Minimum Spanning Tree

Let $G = (V, E)$ be an undirected graph.

A spanning tree $T = (V, F)$ of $G$ is a graph containing the same vertices as $G$ , and $|V| - 1$ edges (called $F$ ) of $G$ that form a tree. (There there is exactly one path between any two vertices of $T$ .)

If $G$ is not connected, it has no spanning tree, but we can instead compute a spanning forest, or collection of spanning trees, having one tree for each connected component of $G$ .

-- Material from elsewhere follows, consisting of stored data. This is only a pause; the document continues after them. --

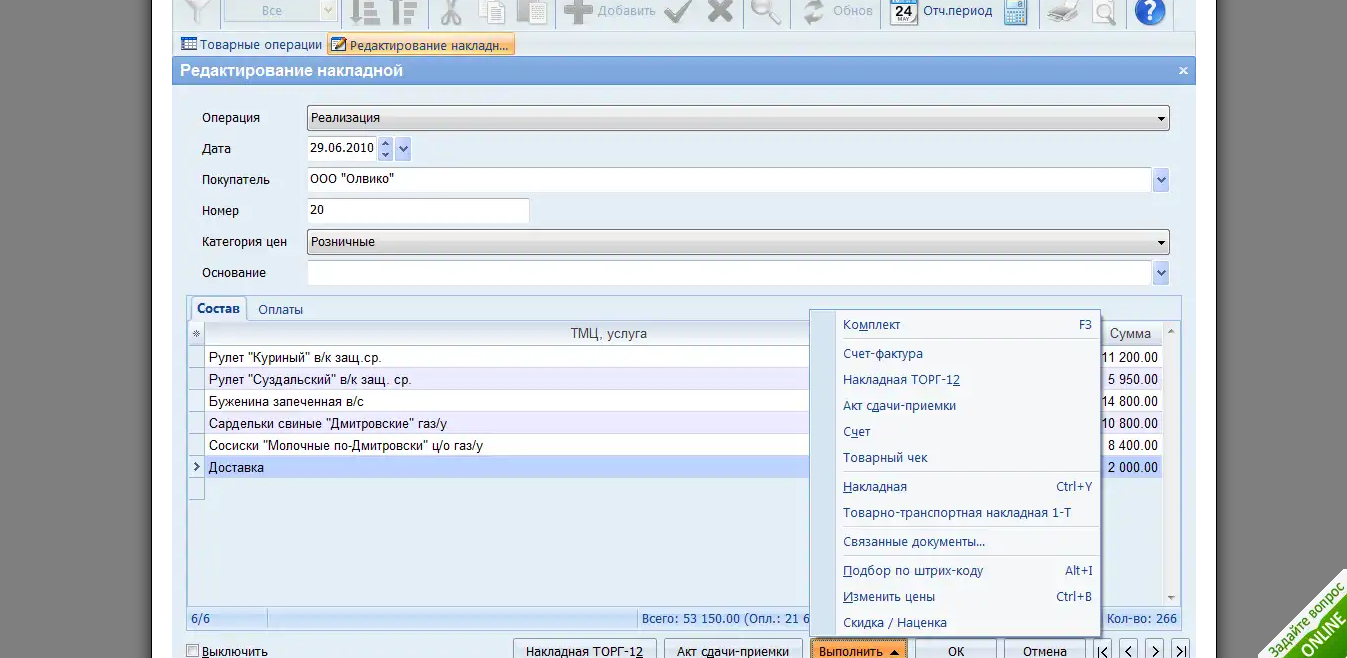Open the calculator tool
Image resolution: width=1347 pixels, height=658 pixels.
click(1015, 12)
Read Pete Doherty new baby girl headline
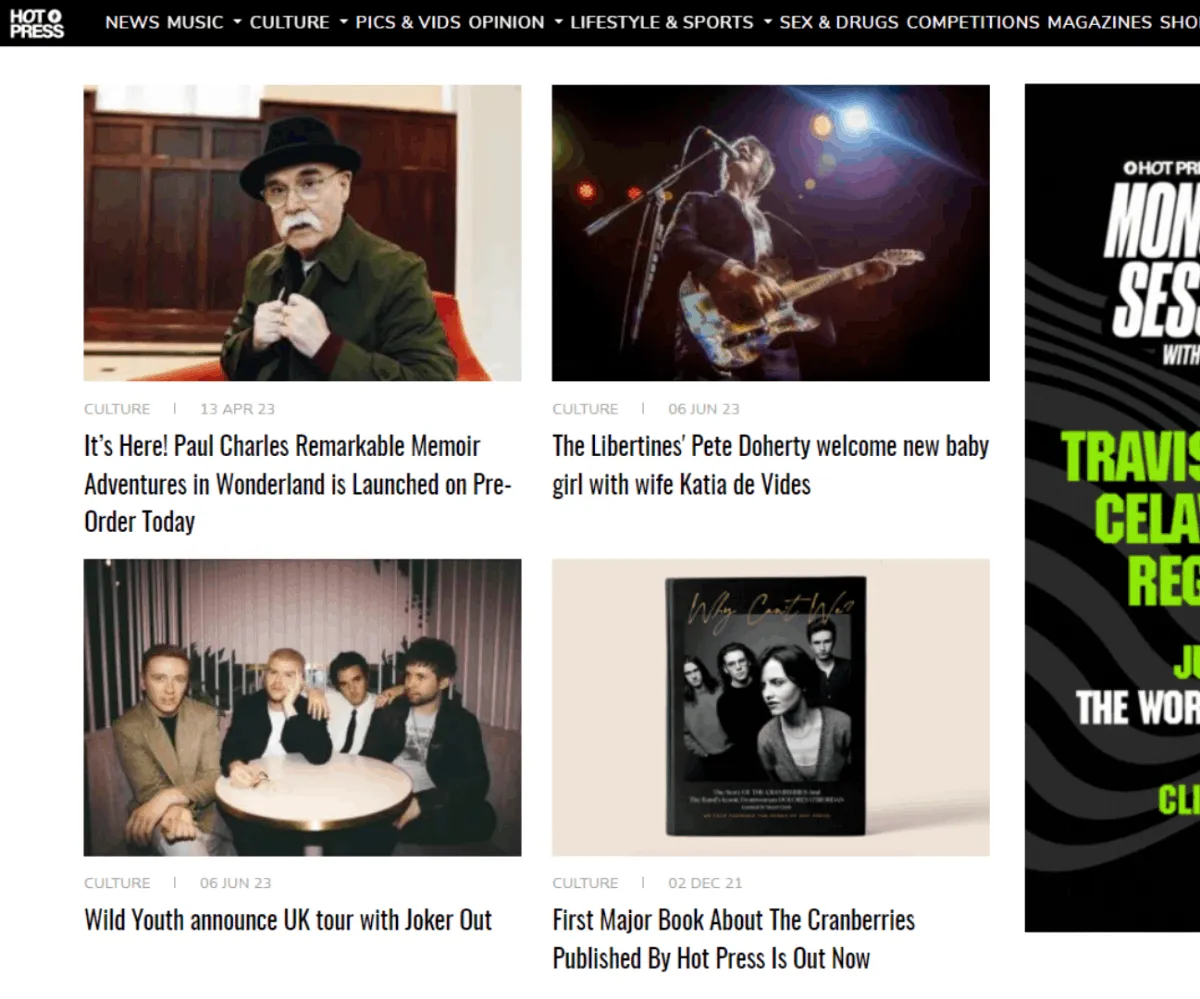 771,465
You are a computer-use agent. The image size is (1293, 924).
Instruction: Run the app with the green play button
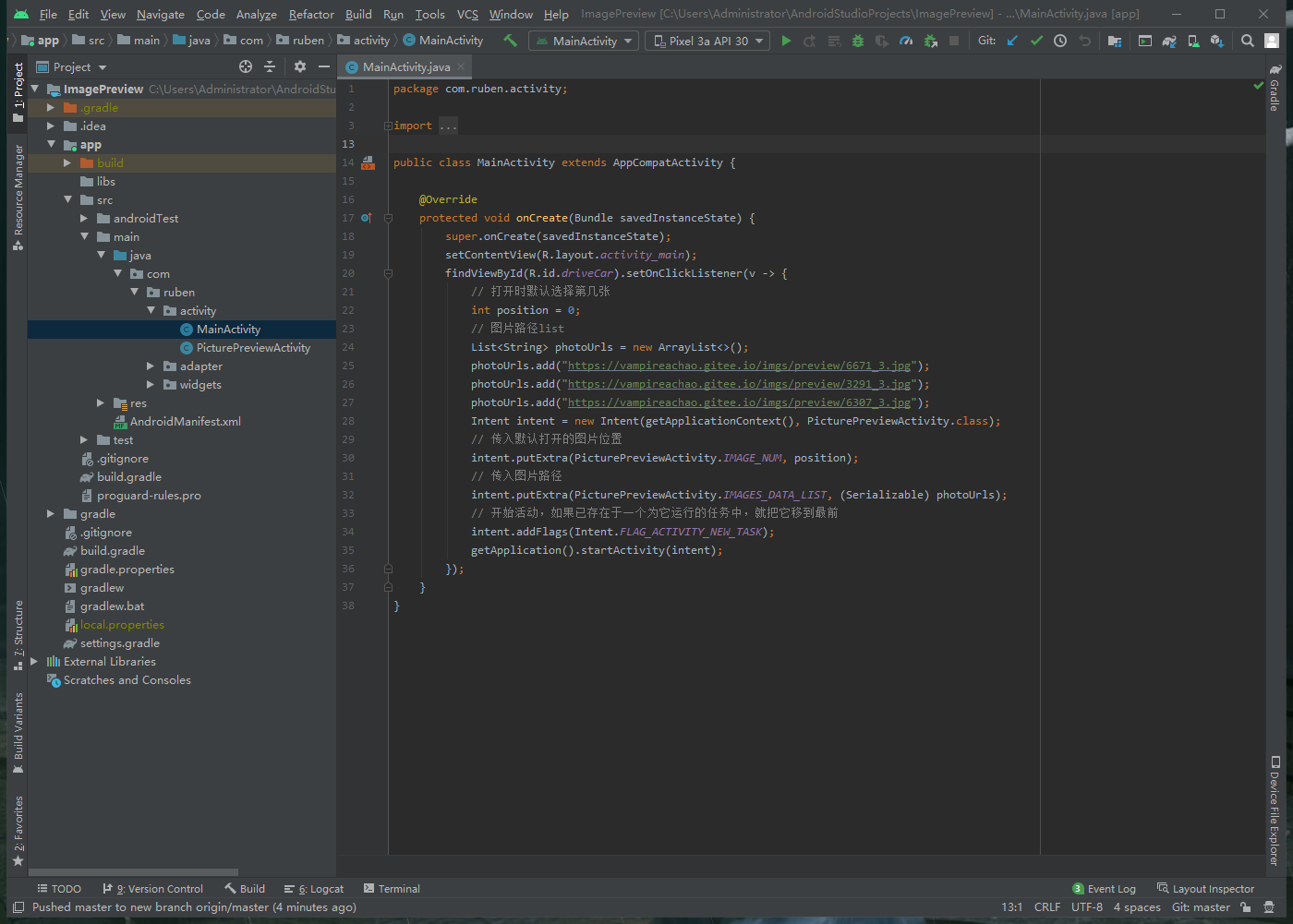tap(786, 41)
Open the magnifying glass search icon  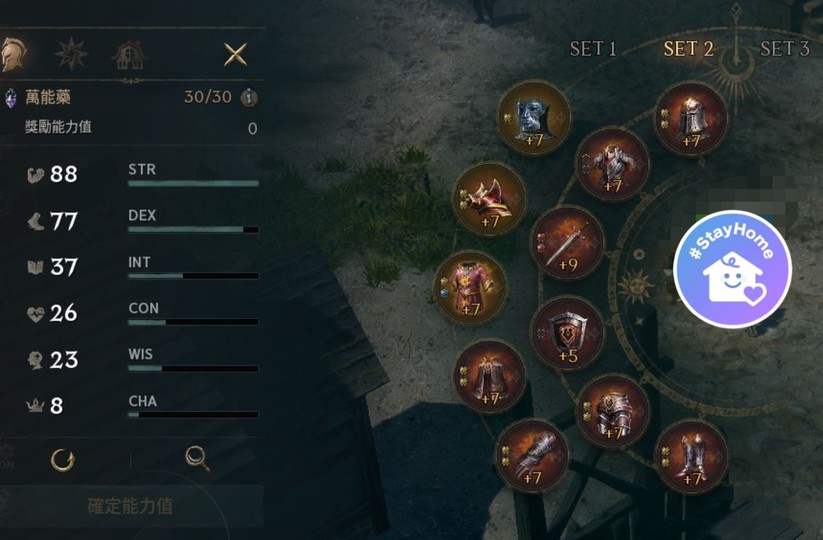click(x=198, y=459)
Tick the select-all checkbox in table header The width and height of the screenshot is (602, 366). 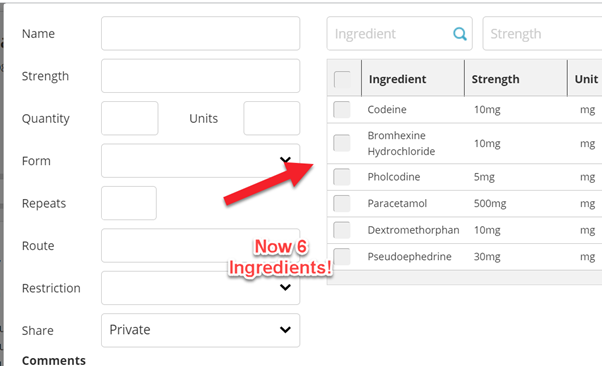(x=342, y=79)
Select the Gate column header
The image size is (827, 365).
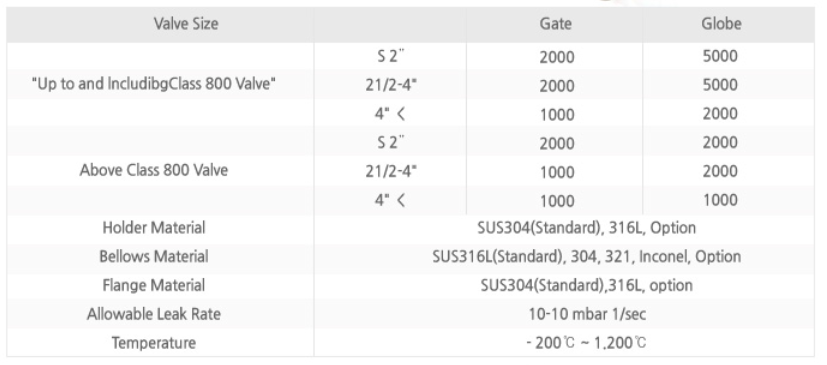pos(555,24)
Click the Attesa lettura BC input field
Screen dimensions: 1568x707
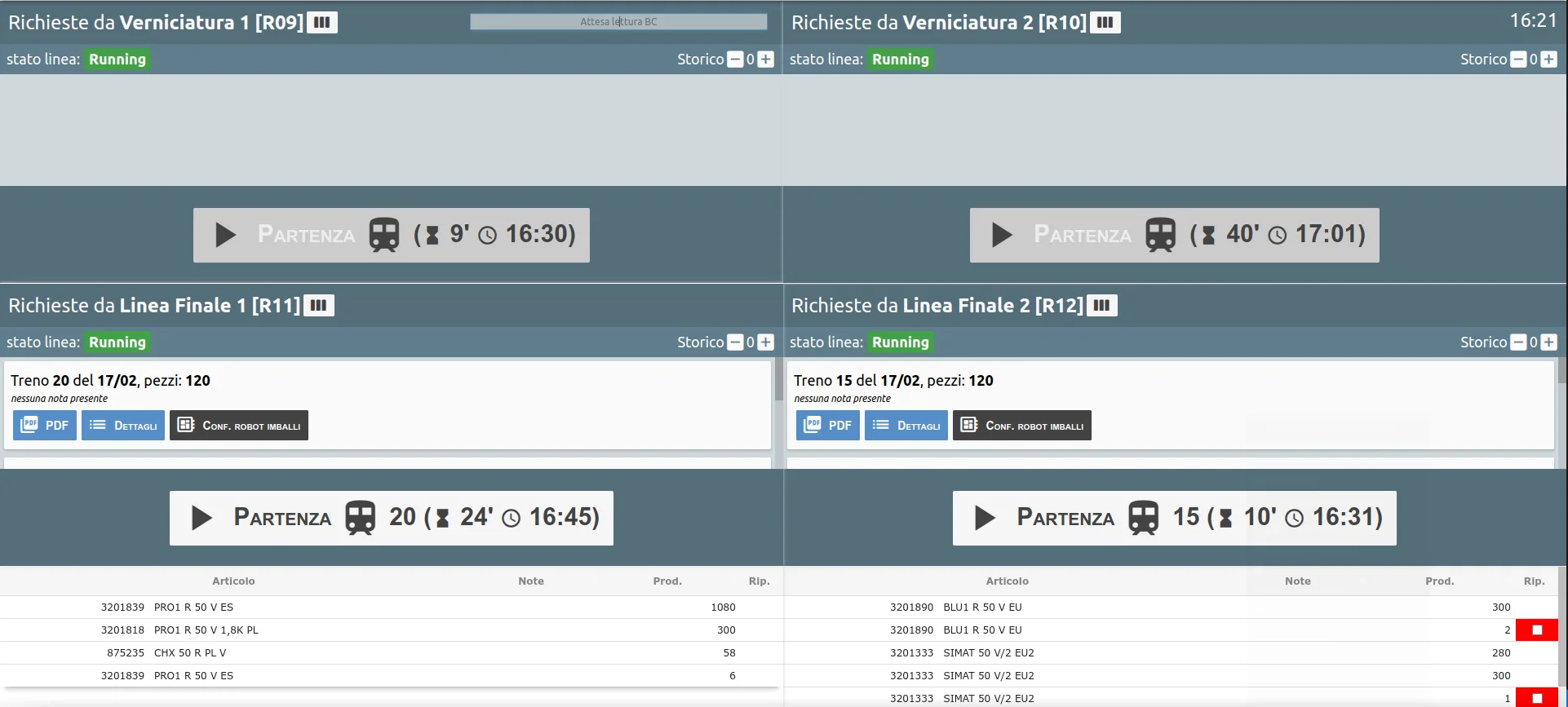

If $G$ is weighted, then a minimum spanning tree $T$ of $G$ is a spanning tree of $G$ whose total weight (summed over all edges of $T$ ) is minimal. In other words, no other spanning tree of $G$ has a smaller total weight.

Kruskal’s algorithm computes the minimum spanning tree of $G$ as follows:
- Create a new graph $T$ with the same vertices as $G$ , but no edges (yet).
- Make a list of all the edges in $G$ .
- Sort the edges by weight, from least to greatest.
- Iterate through the edges in sorted order.
  
  For each edge $(v, w)$ : if $v$ and $w$ are not connected by a path in T, add $(v, w)$ to $T$ .
Since Kruskal’s algorithm never adds $(v, w)$ if some other path already connects $v$ and $w$ , $T$ is guaranteed to be a tree (if $G$ is connected) or a forest (if $G$ is not).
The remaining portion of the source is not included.